Vestigios prehistóricos
Diferentes construcciones, como la taula, el talayot y los restos de murallas de Torrellafuda, rodeados de un bosquecillo de encinas, revelan la existencia de todo un poblado, y al interés puramente arqueológico se suma la emoción estética de su emplazamiento.
La piedra es omnipresente en esta isla de color: verde de los pastos y de las masas boscosas; ocre de unas tierras destinadas al cultivo que van abandonándose para ceder paso a instalaciones turísticas; blanco de los pequeños núcleos de población y las alquerías diseminadas por el campo; gris de los muretes que dividen las propiedades y de lamateria prima con que se han levantado sus monumentos de todos los tiempos.
Las canteras –pedreres– de donde se ha extraído desde la prehistoria la piedra de marès –así se llama la roca caliza del Migjorn por la gran cantidad de fósiles marinos que contiene– son unos de los atractivos más impresionantes y menos conocidos de Menorca. Se trata de grandiosos agujeros comidos a la tierra, galerías excavadas que se sustentan como las catedrales sobre imponentes columnas, con sus paredes escalonadas oscurecidas por el paso del tiempo y la brisa marina o todavía blancas por los cortes recientes. Alguna, como la de Sont Catlar, a mitad de camino entre Ciutadella y Son Saura, sirvió para la construcción de los monumentos talayóticos de la prehistoria. Otras, como la de Binicalsitx, a la derecha de la carretera que lleva a Cala Galdana, y la de S’Hostal, a la entrada de Ciutadella por el camino viejo de Maó, muestran la diferencia entre las zonas de extracción manual y mecánica. En la última, recuperada por la sociedad Líthica, un circuito laberíntico recorre desde la parte de cantera romana hasta las más recientes. En ellas se ven escaleras y terrazas, espacios inmensos cerrados por paredes en las que las heridas parecen aún sangrar y hondonadas en las que la vegetación ha invadido el espacio, pilares y columnas exentas, formaciones cubistas y figuras que pudieran haber sido creadas por la mente de un artista.

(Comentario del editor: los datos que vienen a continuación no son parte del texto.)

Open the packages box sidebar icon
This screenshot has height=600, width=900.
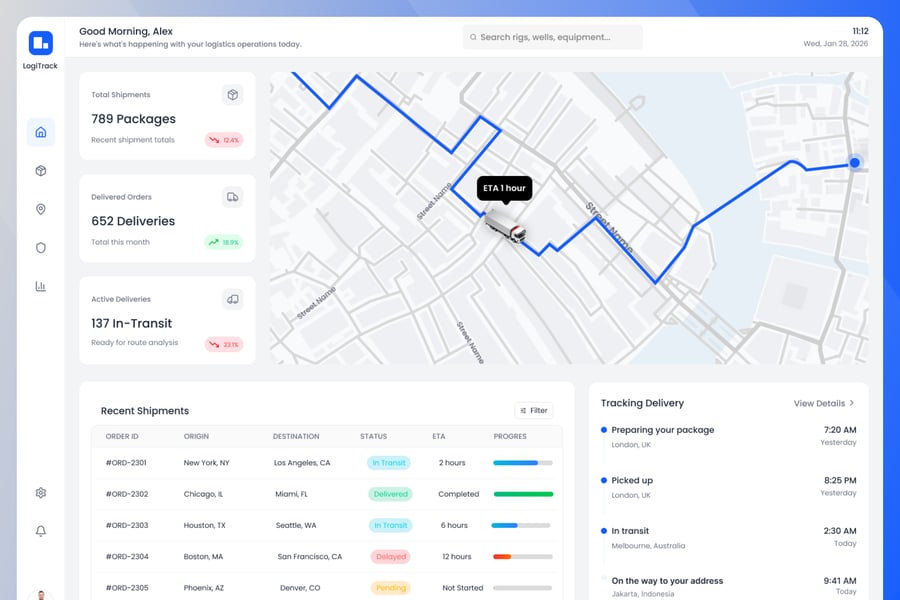click(41, 171)
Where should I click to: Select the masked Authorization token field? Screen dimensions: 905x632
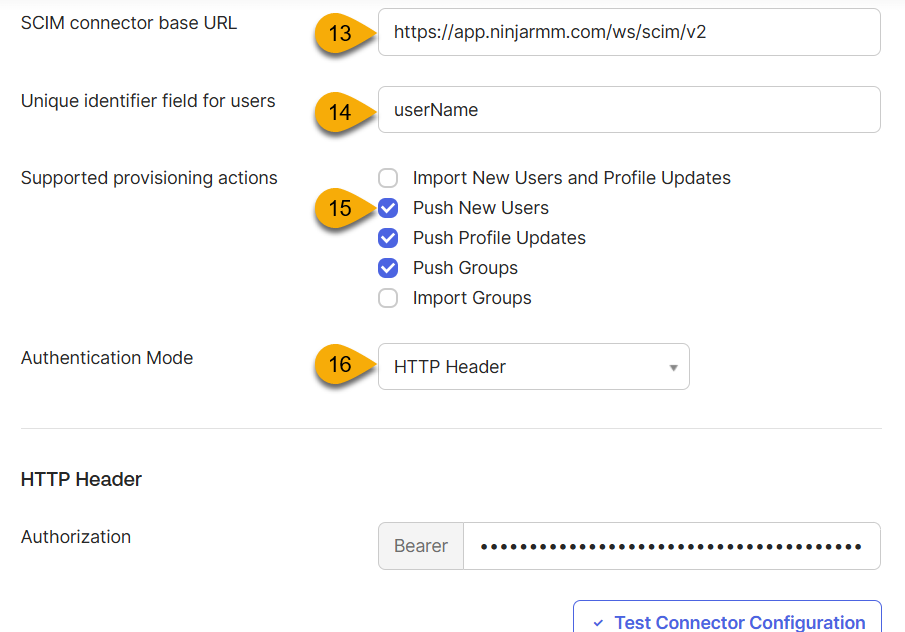[670, 546]
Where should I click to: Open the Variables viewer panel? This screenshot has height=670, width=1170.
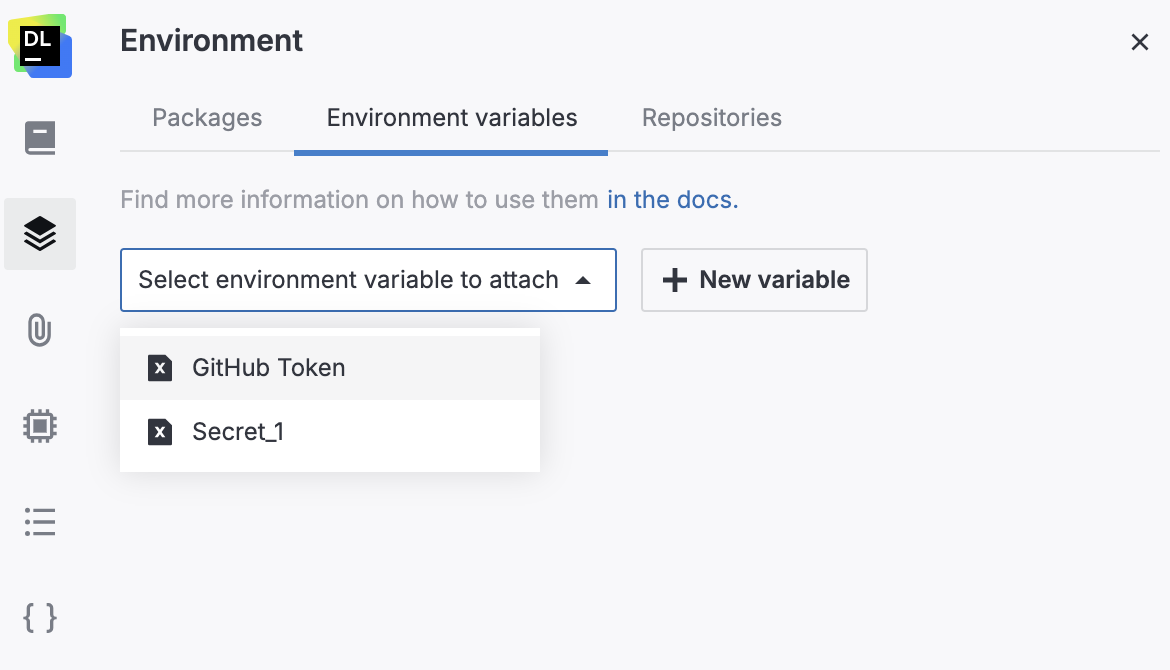click(x=40, y=617)
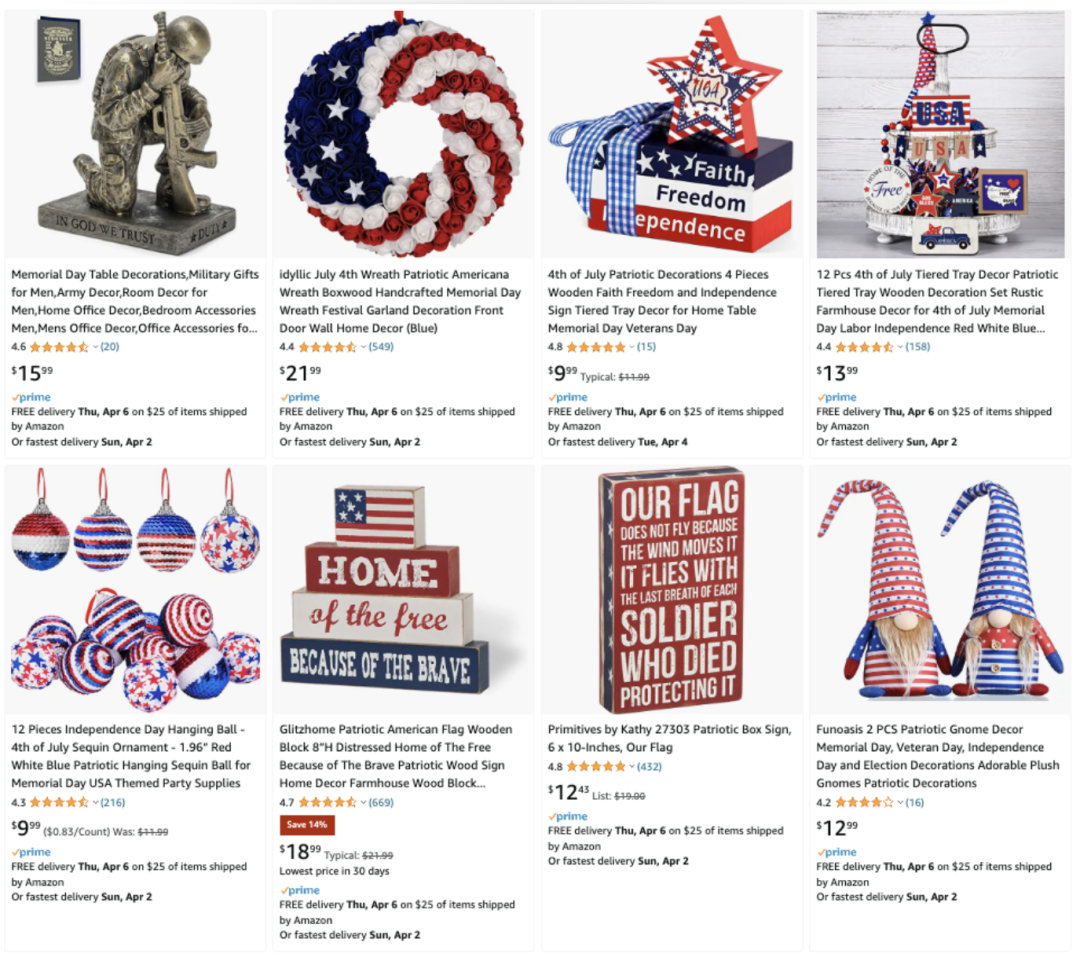Open the kneeling soldier statue product image
Image resolution: width=1080 pixels, height=961 pixels.
point(135,134)
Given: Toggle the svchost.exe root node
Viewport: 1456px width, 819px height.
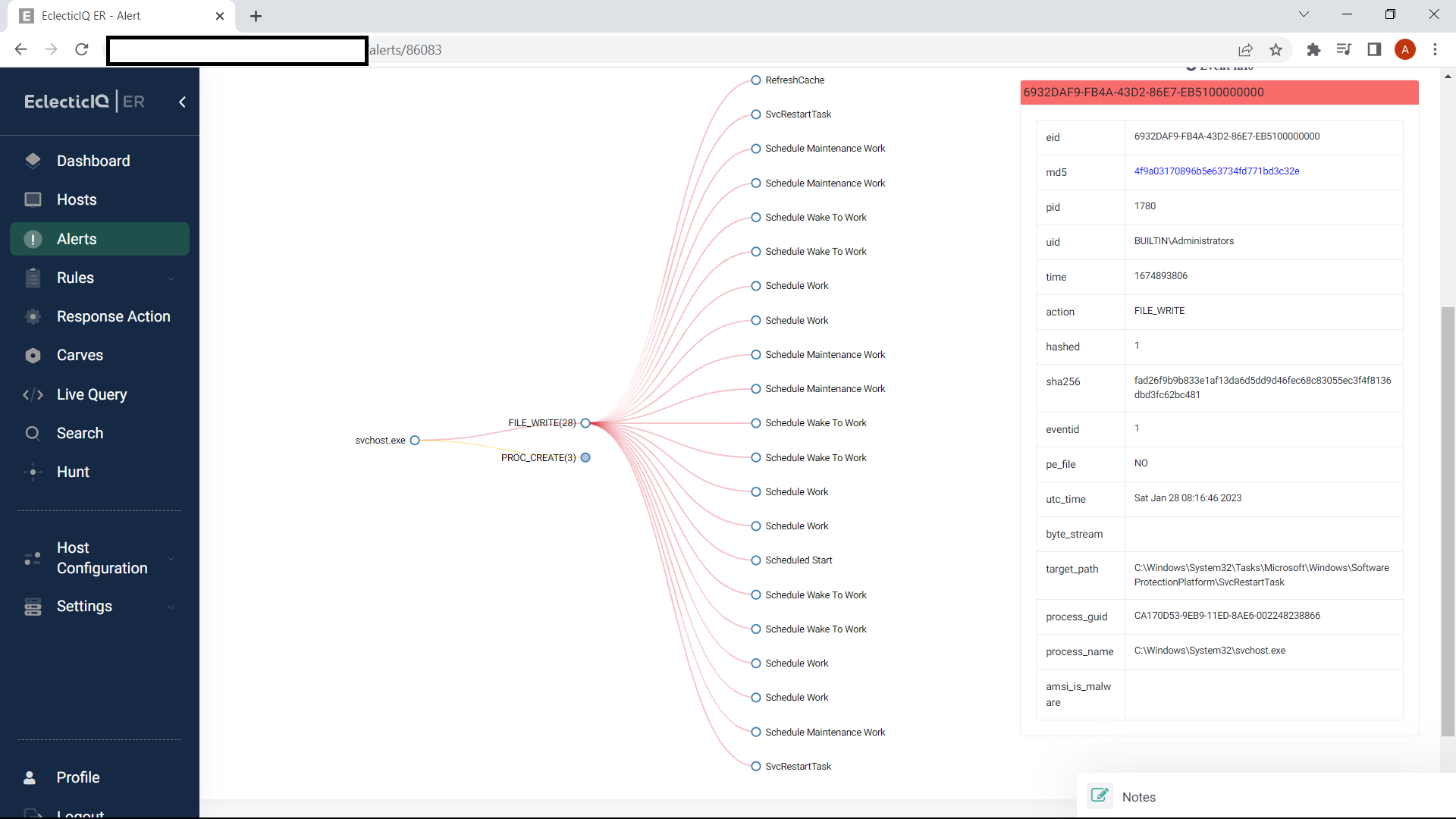Looking at the screenshot, I should coord(415,441).

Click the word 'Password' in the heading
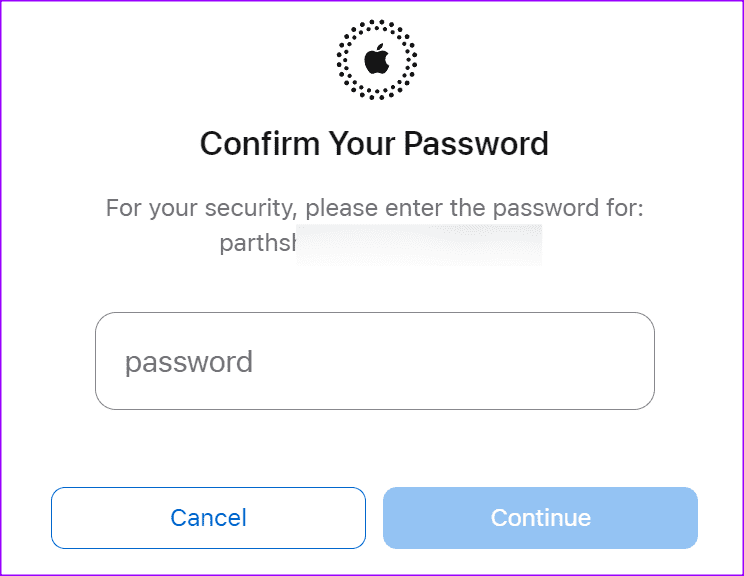tap(476, 143)
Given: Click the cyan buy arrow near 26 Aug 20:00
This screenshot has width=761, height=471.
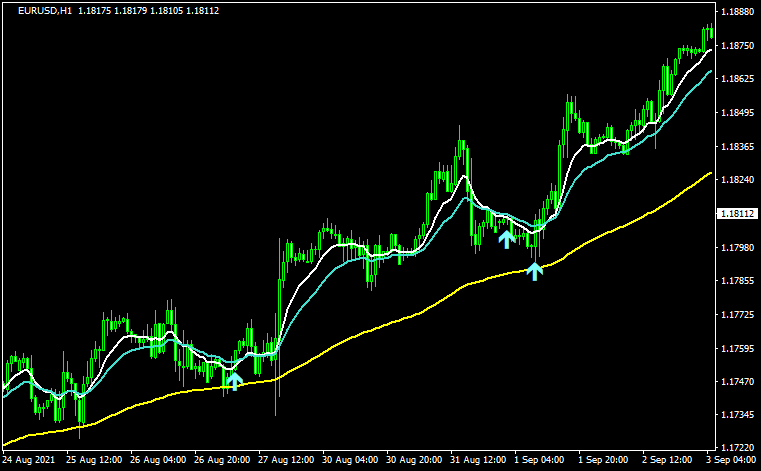Looking at the screenshot, I should [234, 380].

Si Maó y su puerto son el mejor punto de entrada a Menorca, Ciutadella es el lugar ideal para despedirla. Si la luz que conviene a Maó es la de la mañana que resalta la blancura de su casco urbano, a Ciutadella le favorece la caída del sol que tiñe de colores mágicos la piedra de iglesias y palacios, las fachadas amarillas y rosas, las contraventanas siempre verdes. La luz de poniente convierte en un espectáculo su pequeño puerto donde los barcos deportivos se mezclan con los de pesca, enciende los volúmenes de sus murallas y parece duplicar la enorme plaza d’es Born. Es en este espacio donde tienen lugar los actos centrales de las fiestas de San Juan, cuando jinetes y caballos en acrobacias imposibles caracolean al son de la música del «jaleo», una tradición que se remonta a las justas caballerescas medievales.
También en el rito de su fiesta mayor –que a lo largo del verano tiene la réplica en otras localidades menorquinas– conserva Ciutadella el sello señorial que la caracteriza. Al pasear por las calles del centro antiguo, sin aceras y libres de coches, se vive un salto ilusorio a otras épocas a las que nuestra imaginación atribuye una vida armoniosa en las que la contemplación de lo bello era algo normal y no una exigencia del turista.